(Requirement):
Can you rewrite the records from the line with "Identify the location" to the line with "This screenshot has", putting "Screenshot size" in place of "Image resolution" and keeping everything else the same? Leave the pictures out of your answer.

*** Begin section ***

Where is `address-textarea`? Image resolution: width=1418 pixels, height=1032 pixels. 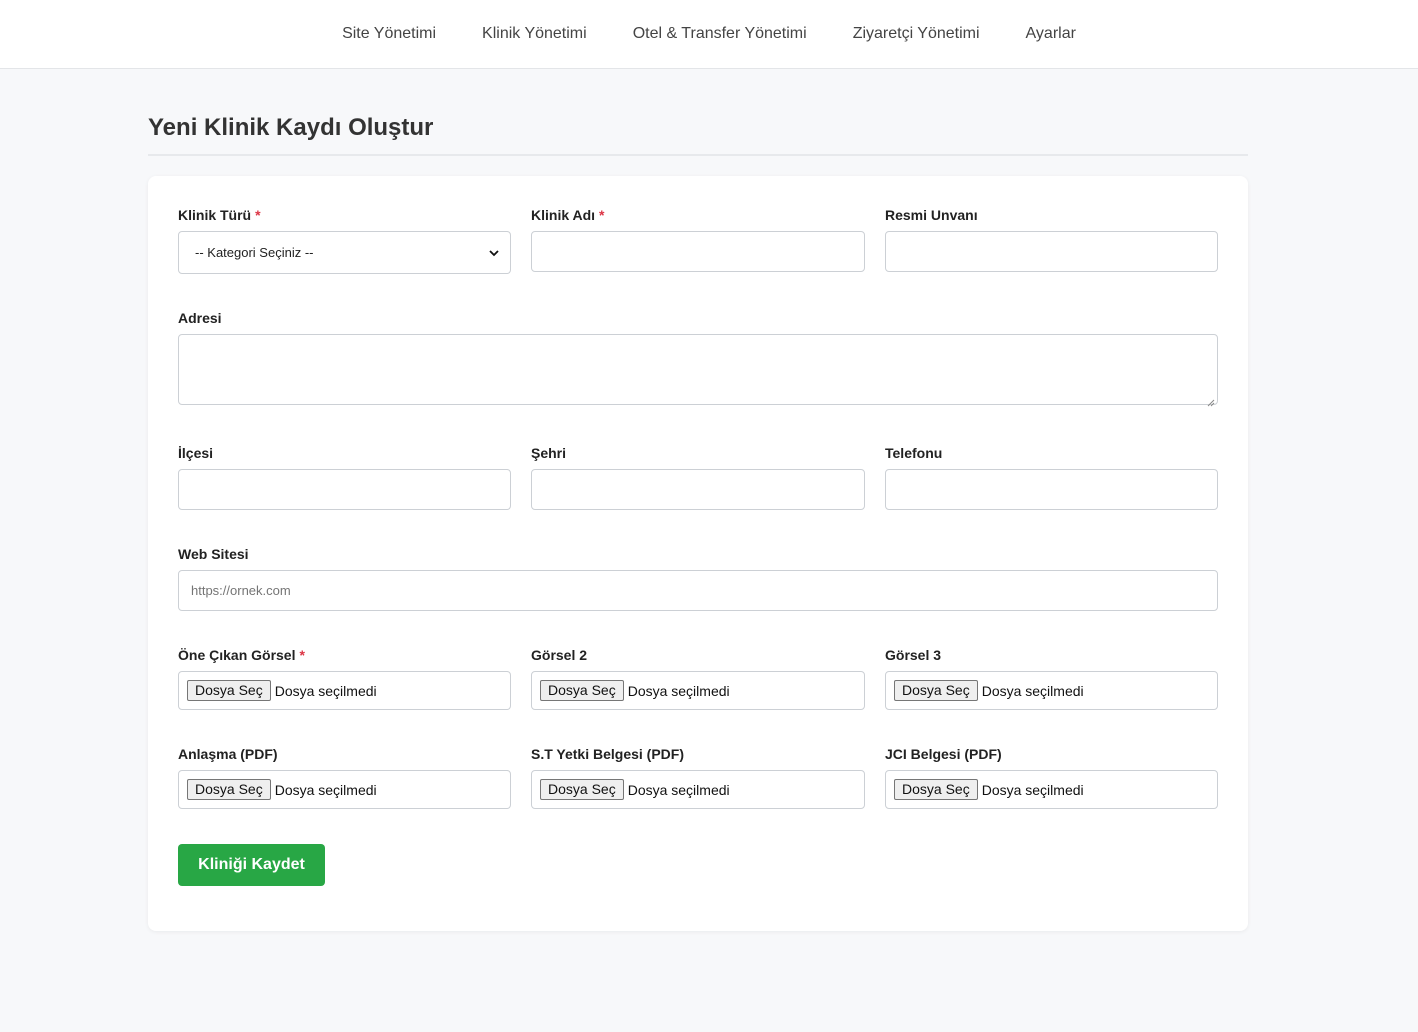 address-textarea is located at coordinates (698, 370).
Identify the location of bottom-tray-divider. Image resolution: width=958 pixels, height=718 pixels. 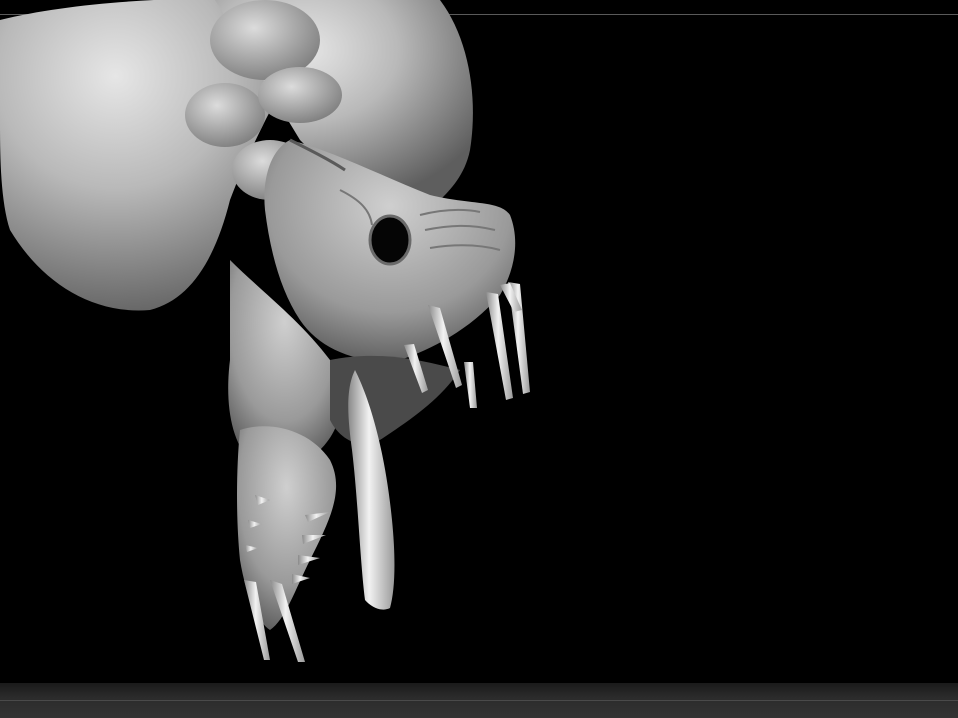
(479, 700).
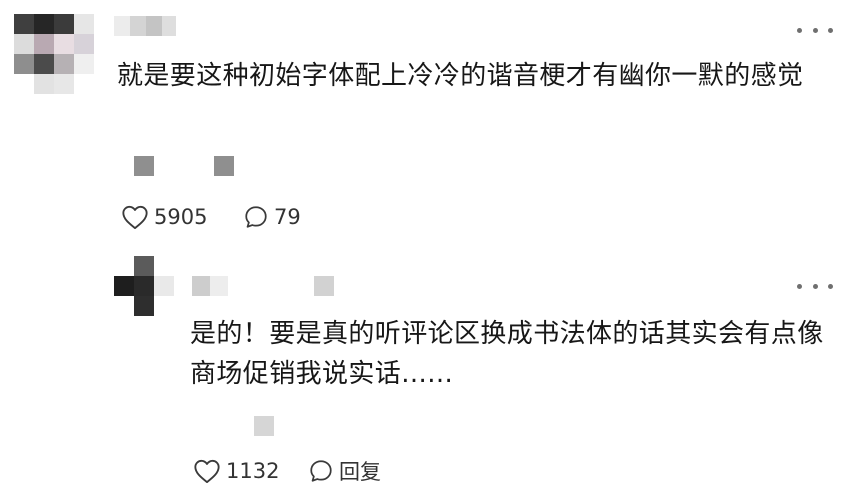 The height and width of the screenshot is (502, 854). What do you see at coordinates (460, 76) in the screenshot?
I see `comment-text: 就是要这种初始字体配上冷冷的谐音梗才有幽你一默的感觉` at bounding box center [460, 76].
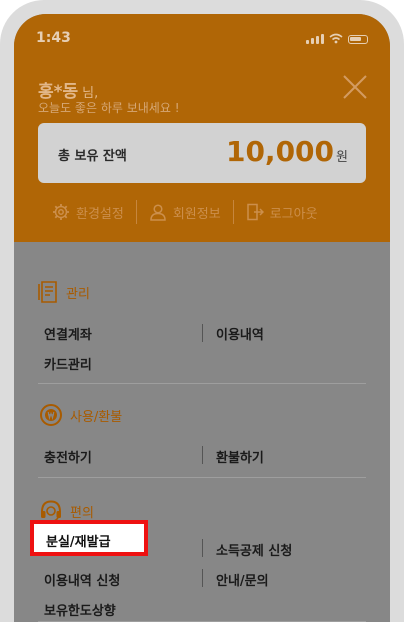 The width and height of the screenshot is (404, 622). I want to click on quick-links: 환경설정 회원정보 로그아웃, so click(202, 212).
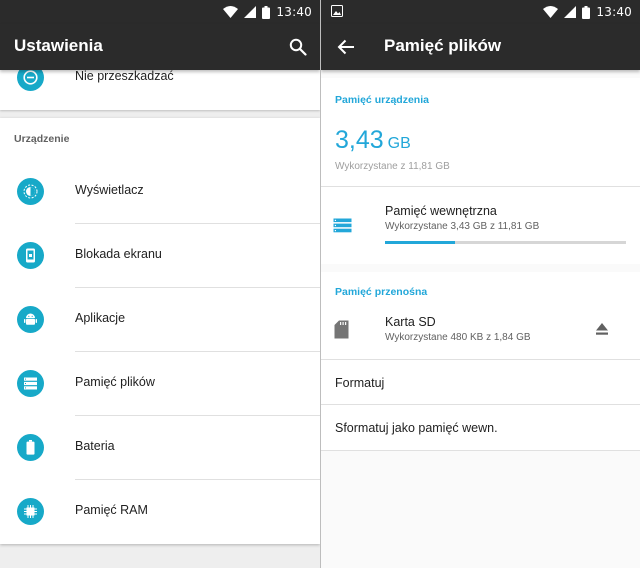 This screenshot has width=640, height=568. I want to click on sd-card-icon, so click(342, 330).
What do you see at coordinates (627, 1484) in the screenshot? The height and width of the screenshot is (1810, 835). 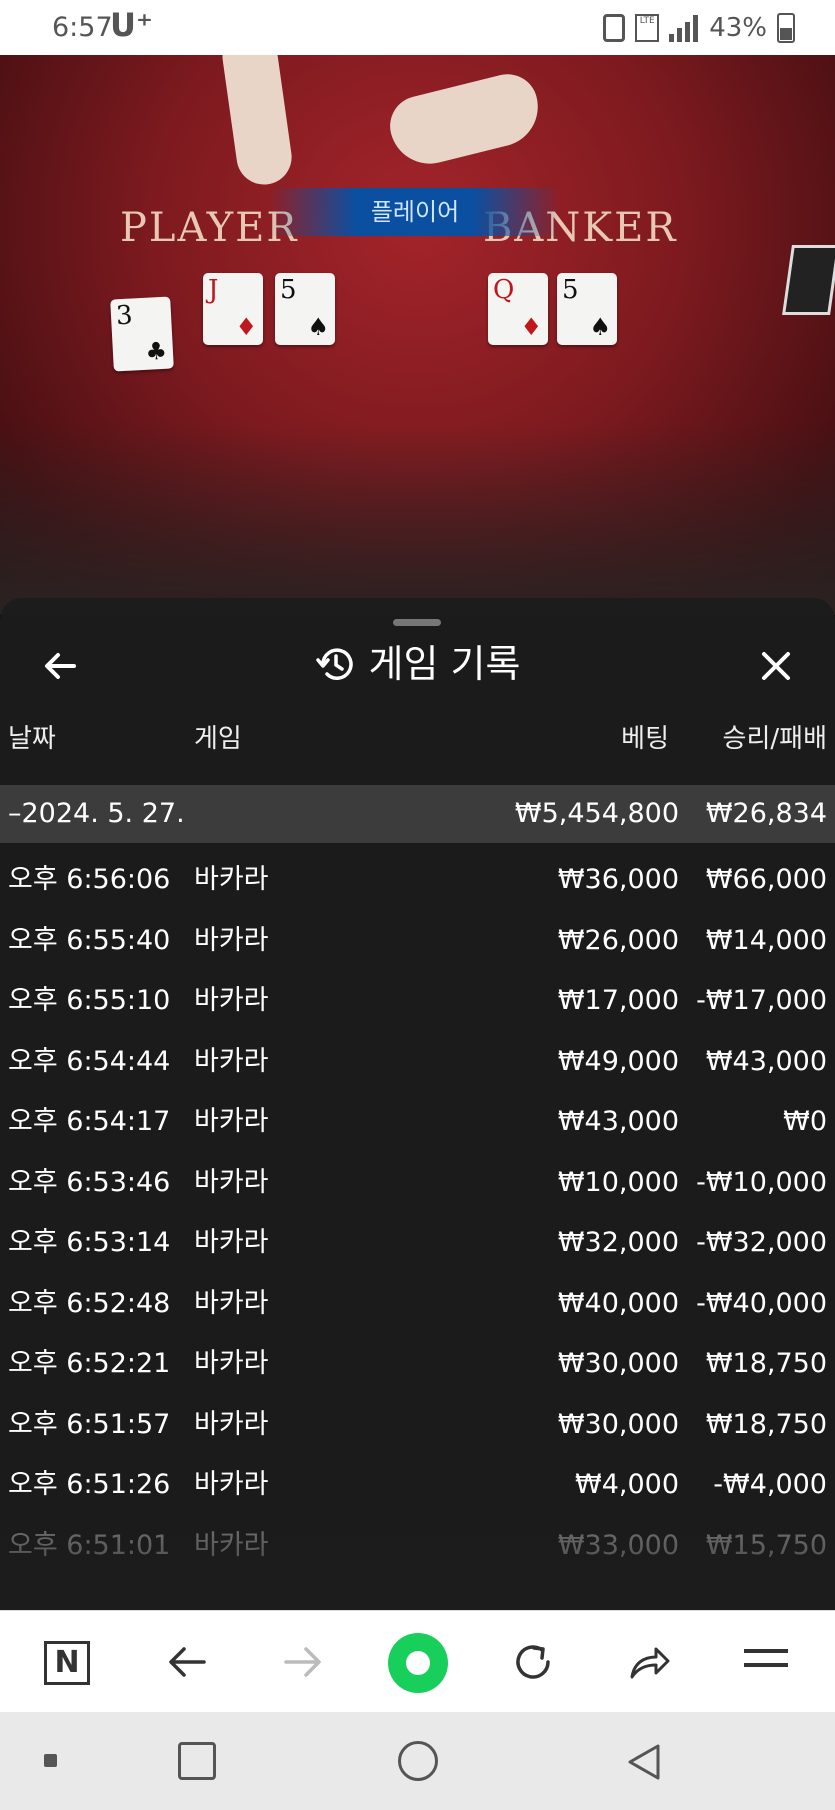 I see `row-bet: ₩4,000` at bounding box center [627, 1484].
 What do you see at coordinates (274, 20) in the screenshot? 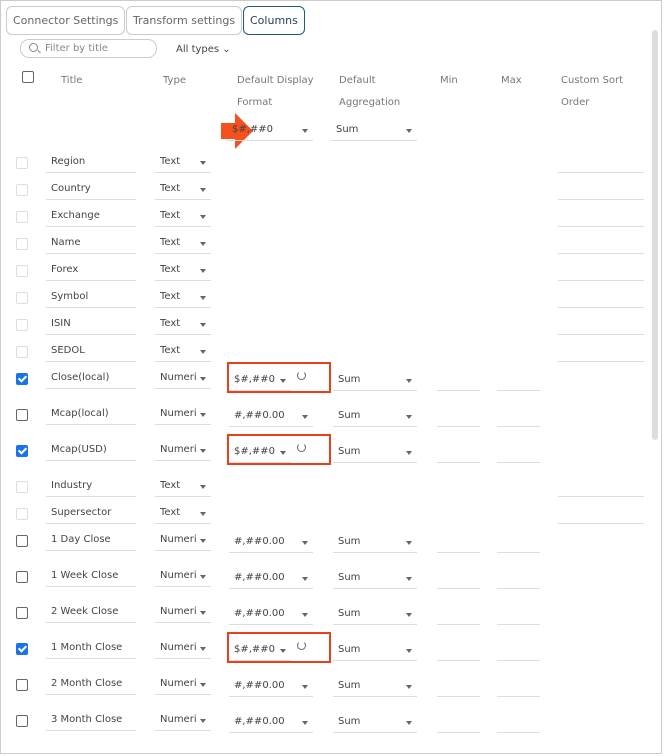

*** End section ***

(Expected answer):
Identify the location of bottom-tray-divider. Screenshot size: width=958 pixels, height=718 pixels. 
(479, 700).
 The height and width of the screenshot is (502, 854). What do you see at coordinates (460, 76) in the screenshot?
I see `comment-text: 就是要这种初始字体配上冷冷的谐音梗才有幽你一默的感觉` at bounding box center [460, 76].
 The width and height of the screenshot is (404, 622). I want to click on quick-links: 환경설정 회원정보 로그아웃, so click(202, 212).
 This screenshot has width=640, height=568. I want to click on sd-card-icon, so click(342, 330).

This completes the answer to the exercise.